Create a function with the following specifications:
*It checks for the existence of any of a set of strings inside one position of a string.
*It takes this form:
INSTRMULTI%(startlocation%, stringarray$(), stringtosearch$)
1) startlocation% is the starting search location inside stringtosearch$.
2) stringarray$() are the strings to search.
3) Two values result:
INSTRMULTI%, the search location.
stringindexfound%, the index position of the first string found. Strings should be sorted alphabetically, A-Z, and on size, smallest first.
Optional:
Make stringindexfound%() an array, so that if there is more than one string found at the first location, the array gives all the index values of all the strings found.
*********
Important
*********
This wouldn't be much of a challenge if you only used INSTR and compared the results inside the function.
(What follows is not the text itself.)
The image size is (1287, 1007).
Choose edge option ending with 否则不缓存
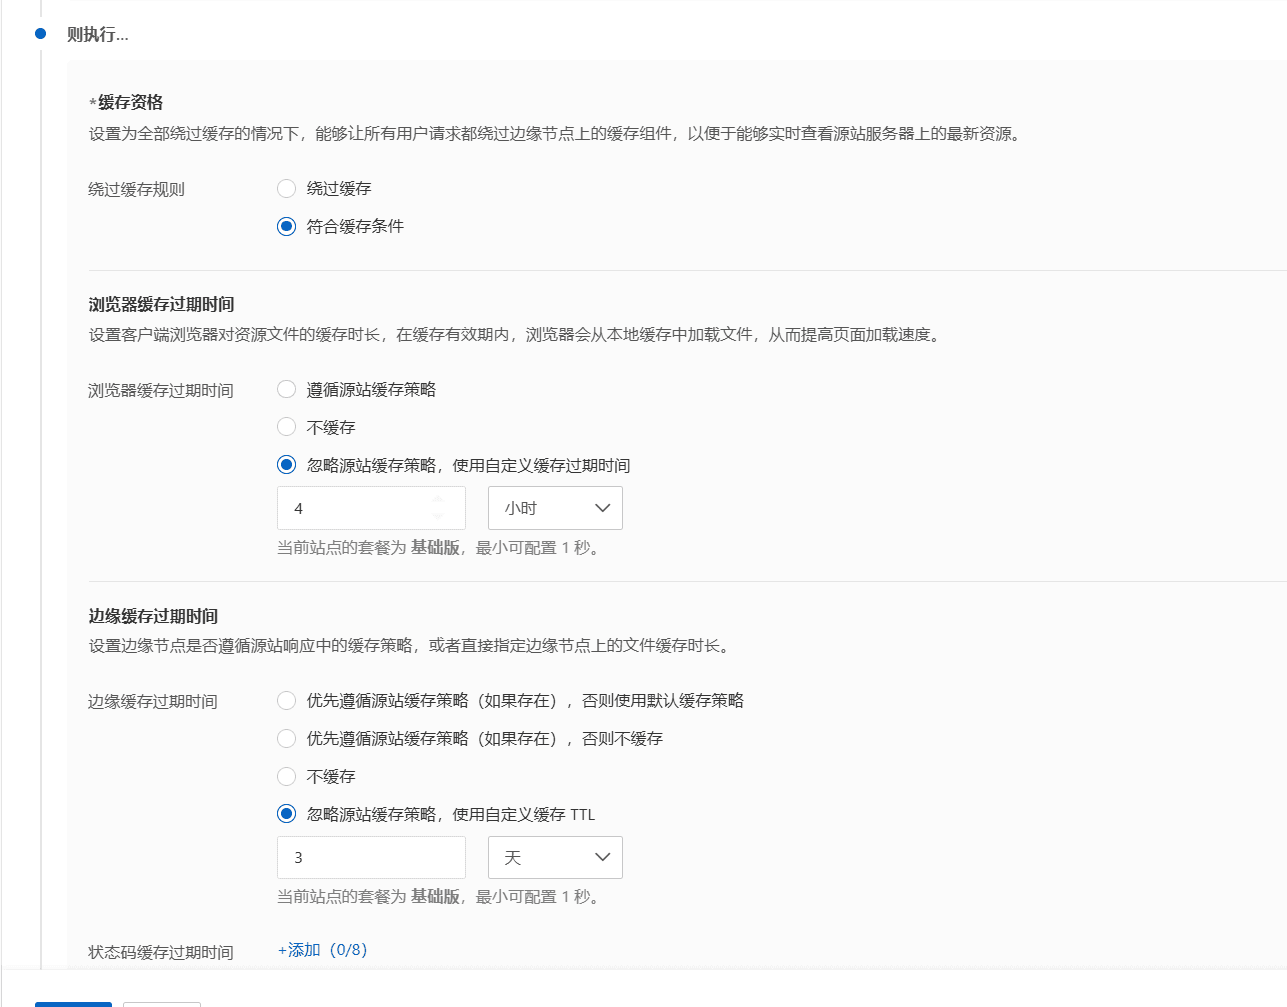287,738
That's inefficient. The function should not search the same character in a string twice or more!
*******
Prizes
*******
Satisfaction that you created a good time-saving function...
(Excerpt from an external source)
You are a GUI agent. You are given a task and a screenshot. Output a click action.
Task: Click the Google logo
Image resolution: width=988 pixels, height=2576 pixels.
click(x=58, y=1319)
It's a FB challenge, is'nt?
For QB, the trivial case takes less than 1/18th second in my pc...In QB all the strings must fit into the 64K of DGROUP and can't have more than 32700 chars.
Code:
'by Antoni , for 1500 strings searched in a 31000 chars buffer
DECLARE FUNCTION instrmulti% (startloc%, ss() AS STRING, bigs$, strindxfnd%)
randomize timer
CONST bigslen = 31000
const arrsz=1500
dim i%,a%,b%,bigs$
bigs$ = SPACE$(bigslen)
REDIM ss(1 to arrsz) AS STRING
FOR i = 1 TO bigslen
MID$(bigs$, i, 1) = CHR$(RND * 96+32)
NEXT
PRINT "string built"
a% = bigslen - 10
FOR i% = 1 TO arrsz
ss(i%) = MID$(bigs$, RND * a%, rnd*15+4)
NEXT
PRINT "search strings built"
t!=timer
a% = instrmulti%(1, ss$(), bigs$, b%)
IF a% > 0 THEN
PRINT "First match found at index ";a%;" for string nr ";b%," : " ; ss(b%);" = "; MID$(bigs$, a%,LEN(ss$(b%)))
else
print "Search string not found"
eND IF
print "in"; timer-t!;"seconds"
sleep
END
FUNCTION instrmulti% (startloc%, ss() AS STRING, bigs$, strindxfnd%)
dim i%,a%,b%,a1%
a% = LEN(bigs$)
FOR i% = LBOUND(ss, 1) TO UBOUND(ss, 1)
a1% = INSTR(bigs$,ss(i%))
IF (a1% > 0) AND (a1% < a%) THEN a% = a1% :strindxfnd% = i%:
'print i%,a1%,a%
NEXT
IF a% = LEN(bigs$) THEN a% = 0
instrmulti% = a%
END FUNCTION
Second finding:
Bruteforce in FB is fast too. A 3,1 Mb string, searching for 1500 strings of 2000 to 2200 chars requires 1,4 seconds. FB implements INSTR using Boyer-Moore search...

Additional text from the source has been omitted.